Within a few decades these New World gardens went beyond the basics and began to host unique plants from far away. In 1642, a garden in New Amsterdam (now Manhattan) contained tulips. This seemed an ordinary item to include in a garden; however, tulip mania had only hit Holland in the 1630s, and since New Amsterdam was at the entrance to the Hudson River, the colonists had easy access to these botanical treasures. By the 1660s, gardens in New Amsterdam contained parterres, which were borders made of low hedges, flowers, and herbs, used to divide up the gardens and add a bit of refinement to their overall appearance (Graham).

During these early colonial days, plants were status symbols. They became living treasures, having been shipped between continents among the continual stream of overseas explorations and colonization expeditions. Profits could be had by “swashbuckling botanist-adventurers” who sailed with instructions from kings and queens to return with the “most wonderful and lucrative species from the corners of the world” (Graham). Part of the reason for the excitement surrounding the flora resulted from Carl Linnaeus’ publication of Systema Naturae in 1735, which introduced the idea of identifying and classifying every plant with a two-part scientific name.

Thomas Jefferson is a name that is synonymous with gardening. He was not only one of the Founding Fathers of the United States but was also a successful gardener at his home at Monticello. He began to actively garden in 1757, when he was only fourteen years old.  This was the year his father, Peter Jefferson, died and left young Thomas with approximately 5,000 acres to manage.

In a letter to Charles Wilson Peale, Thomas Jefferson stated, “I have often thought that if heaven had given me choice of my position and calling, it should have been on a rich spot of earth, well watered, and near a good market for the productions of the garden” (Lipscomb and Bergh, 78-80).

Jefferson’s desire to cultivate the land was realized because of his continual planning and hard work. Beginning at the age of twenty-three, and up until two years before he died, Jefferson recorded nearly daily entries into his Garden Book recording the goings-on of his many plants at Monticello. This record contained meticulous notations of everything that Jefferson planted, when he planted it, in what type of soil it was planted, when it was transplanted, when it was harvested, and details explaining to the reader which plants thrived and which ones failed. Jefferson’s record also included notes about when the first flowers bloomed each year, when the first migrating birds were seen, and details about the temperature. Though Jefferson’s days were filled with travel, war, and decades of public service, he continually carried on a never-ending exchange of bulbs, seeds, and plants with individuals all over Europe and America.

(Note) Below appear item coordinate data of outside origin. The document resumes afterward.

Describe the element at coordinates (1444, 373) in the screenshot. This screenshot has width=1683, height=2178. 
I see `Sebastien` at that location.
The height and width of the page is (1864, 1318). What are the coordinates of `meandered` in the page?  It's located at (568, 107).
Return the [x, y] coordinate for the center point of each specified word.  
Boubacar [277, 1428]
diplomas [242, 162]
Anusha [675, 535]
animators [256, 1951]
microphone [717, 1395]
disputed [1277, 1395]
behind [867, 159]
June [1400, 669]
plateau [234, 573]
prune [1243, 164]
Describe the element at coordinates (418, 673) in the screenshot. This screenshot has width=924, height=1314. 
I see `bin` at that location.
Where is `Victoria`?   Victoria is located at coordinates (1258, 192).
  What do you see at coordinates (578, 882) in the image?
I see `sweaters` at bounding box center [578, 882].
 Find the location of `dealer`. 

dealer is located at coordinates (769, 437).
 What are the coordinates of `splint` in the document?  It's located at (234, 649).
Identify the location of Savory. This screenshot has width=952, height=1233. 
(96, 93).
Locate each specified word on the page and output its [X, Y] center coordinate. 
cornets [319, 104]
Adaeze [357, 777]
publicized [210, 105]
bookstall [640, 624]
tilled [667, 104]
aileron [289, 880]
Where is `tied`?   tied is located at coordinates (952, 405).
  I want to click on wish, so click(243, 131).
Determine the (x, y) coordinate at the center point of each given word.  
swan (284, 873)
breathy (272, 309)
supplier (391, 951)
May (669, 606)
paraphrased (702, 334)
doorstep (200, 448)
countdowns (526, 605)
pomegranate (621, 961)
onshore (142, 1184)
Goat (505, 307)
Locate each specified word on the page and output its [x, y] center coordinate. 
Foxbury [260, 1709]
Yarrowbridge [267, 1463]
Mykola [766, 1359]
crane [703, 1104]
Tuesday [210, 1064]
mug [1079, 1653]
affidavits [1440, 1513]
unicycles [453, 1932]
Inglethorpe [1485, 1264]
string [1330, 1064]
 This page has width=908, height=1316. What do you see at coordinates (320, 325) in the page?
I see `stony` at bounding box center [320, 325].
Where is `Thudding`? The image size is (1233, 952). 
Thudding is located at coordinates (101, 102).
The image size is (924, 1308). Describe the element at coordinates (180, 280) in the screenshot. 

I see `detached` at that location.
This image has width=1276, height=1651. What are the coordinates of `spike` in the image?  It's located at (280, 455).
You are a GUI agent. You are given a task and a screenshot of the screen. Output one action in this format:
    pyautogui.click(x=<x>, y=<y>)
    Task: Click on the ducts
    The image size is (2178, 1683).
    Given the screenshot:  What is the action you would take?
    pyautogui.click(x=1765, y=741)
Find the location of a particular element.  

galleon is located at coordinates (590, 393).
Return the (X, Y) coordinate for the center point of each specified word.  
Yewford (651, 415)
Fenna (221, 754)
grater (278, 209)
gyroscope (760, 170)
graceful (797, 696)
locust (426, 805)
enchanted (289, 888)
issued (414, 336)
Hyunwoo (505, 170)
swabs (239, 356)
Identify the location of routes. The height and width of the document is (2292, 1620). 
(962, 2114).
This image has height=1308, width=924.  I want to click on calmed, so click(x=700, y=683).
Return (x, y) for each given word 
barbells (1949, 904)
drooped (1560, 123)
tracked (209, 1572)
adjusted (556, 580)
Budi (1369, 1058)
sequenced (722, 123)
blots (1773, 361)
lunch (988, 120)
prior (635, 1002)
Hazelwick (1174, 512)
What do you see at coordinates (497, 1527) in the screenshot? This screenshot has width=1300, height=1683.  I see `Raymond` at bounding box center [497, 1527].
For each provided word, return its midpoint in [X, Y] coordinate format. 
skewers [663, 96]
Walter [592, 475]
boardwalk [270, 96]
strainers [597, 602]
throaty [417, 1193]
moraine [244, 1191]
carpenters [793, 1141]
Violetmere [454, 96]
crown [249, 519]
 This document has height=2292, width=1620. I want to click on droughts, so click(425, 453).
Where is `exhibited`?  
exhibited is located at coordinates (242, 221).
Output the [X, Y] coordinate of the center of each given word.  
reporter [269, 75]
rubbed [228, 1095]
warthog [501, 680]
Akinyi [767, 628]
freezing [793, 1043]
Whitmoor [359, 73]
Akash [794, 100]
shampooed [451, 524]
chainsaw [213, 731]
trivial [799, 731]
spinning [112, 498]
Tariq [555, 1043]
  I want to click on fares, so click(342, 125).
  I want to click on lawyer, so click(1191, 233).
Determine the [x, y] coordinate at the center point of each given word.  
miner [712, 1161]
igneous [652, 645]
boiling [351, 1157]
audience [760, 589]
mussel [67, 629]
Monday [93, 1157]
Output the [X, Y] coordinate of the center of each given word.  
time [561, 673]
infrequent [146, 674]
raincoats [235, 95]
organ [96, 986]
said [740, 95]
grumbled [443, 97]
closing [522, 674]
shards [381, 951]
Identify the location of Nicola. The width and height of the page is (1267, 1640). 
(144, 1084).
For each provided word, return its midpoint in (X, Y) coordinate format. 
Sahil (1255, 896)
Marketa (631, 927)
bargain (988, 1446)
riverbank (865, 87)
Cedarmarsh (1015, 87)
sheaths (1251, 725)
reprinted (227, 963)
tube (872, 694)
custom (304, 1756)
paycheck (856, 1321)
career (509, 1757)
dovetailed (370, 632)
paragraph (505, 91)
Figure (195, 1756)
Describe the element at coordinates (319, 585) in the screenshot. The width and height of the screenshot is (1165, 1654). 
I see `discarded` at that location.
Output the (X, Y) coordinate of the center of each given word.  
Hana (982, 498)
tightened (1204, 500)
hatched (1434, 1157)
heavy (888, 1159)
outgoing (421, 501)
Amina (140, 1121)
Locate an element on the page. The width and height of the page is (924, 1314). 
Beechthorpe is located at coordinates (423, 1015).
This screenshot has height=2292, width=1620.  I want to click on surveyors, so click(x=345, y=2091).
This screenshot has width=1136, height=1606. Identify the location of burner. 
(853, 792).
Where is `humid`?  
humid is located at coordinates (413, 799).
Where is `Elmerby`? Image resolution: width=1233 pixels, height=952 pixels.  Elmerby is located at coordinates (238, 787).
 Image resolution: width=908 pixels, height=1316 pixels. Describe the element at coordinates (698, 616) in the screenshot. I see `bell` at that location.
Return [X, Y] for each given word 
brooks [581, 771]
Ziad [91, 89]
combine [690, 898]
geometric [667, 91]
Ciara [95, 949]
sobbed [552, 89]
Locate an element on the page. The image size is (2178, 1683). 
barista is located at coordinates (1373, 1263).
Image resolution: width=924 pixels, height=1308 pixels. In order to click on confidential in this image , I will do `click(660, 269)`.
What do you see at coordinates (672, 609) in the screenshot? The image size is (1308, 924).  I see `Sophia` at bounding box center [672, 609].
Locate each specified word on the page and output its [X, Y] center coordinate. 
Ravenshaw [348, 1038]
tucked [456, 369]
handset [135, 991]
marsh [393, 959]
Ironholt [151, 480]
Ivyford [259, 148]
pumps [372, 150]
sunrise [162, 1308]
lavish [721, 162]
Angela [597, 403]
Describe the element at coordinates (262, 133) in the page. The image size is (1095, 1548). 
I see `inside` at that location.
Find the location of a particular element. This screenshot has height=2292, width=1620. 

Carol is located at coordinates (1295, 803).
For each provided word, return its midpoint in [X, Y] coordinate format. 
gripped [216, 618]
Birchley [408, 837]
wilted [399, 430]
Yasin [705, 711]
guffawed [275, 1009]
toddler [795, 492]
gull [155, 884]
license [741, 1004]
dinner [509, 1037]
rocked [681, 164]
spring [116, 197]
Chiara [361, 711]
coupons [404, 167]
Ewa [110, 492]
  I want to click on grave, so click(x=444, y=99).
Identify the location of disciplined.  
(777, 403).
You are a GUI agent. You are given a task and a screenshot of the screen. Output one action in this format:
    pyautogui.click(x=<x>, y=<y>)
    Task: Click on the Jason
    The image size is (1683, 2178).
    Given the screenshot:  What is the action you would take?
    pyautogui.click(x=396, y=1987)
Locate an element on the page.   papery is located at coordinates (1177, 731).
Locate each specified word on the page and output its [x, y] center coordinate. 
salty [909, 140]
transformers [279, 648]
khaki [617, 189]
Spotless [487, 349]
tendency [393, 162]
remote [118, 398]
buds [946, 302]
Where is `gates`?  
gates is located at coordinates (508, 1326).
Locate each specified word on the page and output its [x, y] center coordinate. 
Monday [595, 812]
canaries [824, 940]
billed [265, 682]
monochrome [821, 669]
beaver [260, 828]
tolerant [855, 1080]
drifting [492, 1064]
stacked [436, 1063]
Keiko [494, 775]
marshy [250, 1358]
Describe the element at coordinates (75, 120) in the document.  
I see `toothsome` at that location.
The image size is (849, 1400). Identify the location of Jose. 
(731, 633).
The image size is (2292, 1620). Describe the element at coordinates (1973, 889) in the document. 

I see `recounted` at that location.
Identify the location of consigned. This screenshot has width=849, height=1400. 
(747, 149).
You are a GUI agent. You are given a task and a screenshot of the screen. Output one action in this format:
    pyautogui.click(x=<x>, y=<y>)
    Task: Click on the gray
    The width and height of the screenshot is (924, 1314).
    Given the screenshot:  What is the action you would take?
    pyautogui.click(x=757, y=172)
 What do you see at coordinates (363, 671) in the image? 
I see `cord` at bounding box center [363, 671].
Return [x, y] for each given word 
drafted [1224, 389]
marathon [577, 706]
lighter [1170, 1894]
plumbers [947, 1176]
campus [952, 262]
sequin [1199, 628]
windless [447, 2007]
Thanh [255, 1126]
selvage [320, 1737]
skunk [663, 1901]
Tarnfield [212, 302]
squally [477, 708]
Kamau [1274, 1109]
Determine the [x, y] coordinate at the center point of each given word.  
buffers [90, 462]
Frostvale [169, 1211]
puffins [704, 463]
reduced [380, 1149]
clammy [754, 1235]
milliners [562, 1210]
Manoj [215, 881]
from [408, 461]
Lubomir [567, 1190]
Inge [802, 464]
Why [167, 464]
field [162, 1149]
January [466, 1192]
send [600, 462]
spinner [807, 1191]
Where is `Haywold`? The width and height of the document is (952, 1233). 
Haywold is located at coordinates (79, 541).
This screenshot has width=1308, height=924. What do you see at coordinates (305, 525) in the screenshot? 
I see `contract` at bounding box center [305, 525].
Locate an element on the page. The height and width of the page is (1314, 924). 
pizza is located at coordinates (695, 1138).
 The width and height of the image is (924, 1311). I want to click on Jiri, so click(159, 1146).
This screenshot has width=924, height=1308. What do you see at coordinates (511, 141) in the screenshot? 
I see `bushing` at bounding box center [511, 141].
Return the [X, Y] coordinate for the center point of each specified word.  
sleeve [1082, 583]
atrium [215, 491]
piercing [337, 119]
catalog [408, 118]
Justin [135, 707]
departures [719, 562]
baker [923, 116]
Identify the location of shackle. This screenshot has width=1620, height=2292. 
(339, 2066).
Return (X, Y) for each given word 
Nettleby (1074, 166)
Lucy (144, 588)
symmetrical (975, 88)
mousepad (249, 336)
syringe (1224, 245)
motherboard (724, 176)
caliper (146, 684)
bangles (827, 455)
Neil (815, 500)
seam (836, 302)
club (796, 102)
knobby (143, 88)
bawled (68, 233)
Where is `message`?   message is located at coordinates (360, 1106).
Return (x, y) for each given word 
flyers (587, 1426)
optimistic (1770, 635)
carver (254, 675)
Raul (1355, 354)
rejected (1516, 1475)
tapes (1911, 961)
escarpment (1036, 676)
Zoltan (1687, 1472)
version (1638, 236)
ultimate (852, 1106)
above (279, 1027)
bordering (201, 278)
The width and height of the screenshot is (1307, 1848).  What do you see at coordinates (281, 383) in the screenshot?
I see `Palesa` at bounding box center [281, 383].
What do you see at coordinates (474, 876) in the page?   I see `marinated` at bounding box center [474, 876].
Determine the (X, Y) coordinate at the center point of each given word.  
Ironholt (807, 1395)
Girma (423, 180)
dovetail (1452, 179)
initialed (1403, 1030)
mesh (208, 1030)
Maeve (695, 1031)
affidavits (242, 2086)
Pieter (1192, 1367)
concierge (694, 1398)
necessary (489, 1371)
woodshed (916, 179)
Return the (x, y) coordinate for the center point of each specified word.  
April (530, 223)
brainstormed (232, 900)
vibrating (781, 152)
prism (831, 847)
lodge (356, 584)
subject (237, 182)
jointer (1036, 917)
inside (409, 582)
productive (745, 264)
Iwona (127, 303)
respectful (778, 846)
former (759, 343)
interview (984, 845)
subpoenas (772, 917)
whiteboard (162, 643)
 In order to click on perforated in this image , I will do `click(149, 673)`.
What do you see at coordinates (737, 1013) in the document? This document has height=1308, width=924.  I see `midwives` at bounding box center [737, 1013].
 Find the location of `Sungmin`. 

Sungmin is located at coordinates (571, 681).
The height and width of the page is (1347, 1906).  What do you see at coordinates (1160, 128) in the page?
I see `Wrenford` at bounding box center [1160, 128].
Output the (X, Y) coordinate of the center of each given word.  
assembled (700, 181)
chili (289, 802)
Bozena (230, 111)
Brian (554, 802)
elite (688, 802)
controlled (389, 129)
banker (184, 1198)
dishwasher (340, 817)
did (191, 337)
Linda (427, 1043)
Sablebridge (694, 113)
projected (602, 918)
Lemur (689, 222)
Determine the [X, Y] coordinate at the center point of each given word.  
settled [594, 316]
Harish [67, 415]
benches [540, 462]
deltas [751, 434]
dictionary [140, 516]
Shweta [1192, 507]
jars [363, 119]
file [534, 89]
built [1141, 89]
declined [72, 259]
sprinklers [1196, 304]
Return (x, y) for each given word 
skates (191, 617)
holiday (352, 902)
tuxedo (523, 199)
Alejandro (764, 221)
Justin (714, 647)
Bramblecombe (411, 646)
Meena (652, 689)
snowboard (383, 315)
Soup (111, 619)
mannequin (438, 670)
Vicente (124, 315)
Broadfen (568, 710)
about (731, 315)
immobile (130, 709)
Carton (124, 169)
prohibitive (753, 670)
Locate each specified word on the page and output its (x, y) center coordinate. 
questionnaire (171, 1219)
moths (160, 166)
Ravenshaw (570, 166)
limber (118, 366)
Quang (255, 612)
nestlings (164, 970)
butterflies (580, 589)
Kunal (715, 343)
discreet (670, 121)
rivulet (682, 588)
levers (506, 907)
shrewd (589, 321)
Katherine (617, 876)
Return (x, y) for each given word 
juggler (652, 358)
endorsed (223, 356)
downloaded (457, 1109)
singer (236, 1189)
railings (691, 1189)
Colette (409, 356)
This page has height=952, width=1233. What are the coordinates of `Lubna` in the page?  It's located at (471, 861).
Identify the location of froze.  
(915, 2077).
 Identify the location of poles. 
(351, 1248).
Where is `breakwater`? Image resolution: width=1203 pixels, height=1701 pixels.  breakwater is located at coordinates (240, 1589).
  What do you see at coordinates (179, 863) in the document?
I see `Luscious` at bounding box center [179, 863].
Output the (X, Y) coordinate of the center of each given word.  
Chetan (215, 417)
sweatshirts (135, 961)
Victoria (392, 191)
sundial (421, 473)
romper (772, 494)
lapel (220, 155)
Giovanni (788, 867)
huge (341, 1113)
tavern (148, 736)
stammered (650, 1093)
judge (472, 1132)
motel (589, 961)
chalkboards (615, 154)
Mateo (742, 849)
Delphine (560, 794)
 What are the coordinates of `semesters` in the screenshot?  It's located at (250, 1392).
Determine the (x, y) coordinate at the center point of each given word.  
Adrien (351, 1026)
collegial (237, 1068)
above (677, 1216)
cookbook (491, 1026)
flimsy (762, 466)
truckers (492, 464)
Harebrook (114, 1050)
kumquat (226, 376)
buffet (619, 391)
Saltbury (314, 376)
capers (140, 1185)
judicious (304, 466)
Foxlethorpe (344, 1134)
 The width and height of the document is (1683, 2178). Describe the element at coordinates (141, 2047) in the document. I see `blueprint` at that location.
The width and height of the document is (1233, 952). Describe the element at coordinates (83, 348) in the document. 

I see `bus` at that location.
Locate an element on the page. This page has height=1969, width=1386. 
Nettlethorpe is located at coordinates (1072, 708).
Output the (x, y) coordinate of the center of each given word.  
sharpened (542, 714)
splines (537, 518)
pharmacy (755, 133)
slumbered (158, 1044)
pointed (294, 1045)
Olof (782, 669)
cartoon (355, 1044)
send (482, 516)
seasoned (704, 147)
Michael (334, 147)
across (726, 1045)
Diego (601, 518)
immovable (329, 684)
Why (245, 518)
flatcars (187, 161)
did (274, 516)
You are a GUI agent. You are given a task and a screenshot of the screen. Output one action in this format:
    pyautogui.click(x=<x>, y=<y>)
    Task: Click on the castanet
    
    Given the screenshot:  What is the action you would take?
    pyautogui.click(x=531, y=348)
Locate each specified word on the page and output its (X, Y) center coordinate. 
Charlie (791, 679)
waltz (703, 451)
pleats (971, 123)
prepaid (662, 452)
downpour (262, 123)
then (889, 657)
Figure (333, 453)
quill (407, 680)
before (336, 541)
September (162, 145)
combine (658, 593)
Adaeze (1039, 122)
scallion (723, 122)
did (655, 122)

Jefferson incessantly experimented with new plant varieties. Each year he grew 150 different fruit trees and up to 350 vegetables at one time. These included 50 varieties of peas, 44 varieties of beans, and nearly 30 different types of cabbage. Jefferson’s garden at Monticello was officially started in 1774, which makes it older than the United States (McCullough, 221). Wade Graham recorded that Jefferson stated that the “greatest service which can be rendered any country is to add a useful plant to its culture” - this from the man who penned the Declaration of Independence! Jefferson’s vegetable garden was eighty feet wide and one thousand feet long, and is still cultivated today . . . his enduring legacy of statesmanship.
----------
Graham, Wade. American Eden: From Monticello to Central park to our Backyards. (HarperCollins Publishers: New York, 2011).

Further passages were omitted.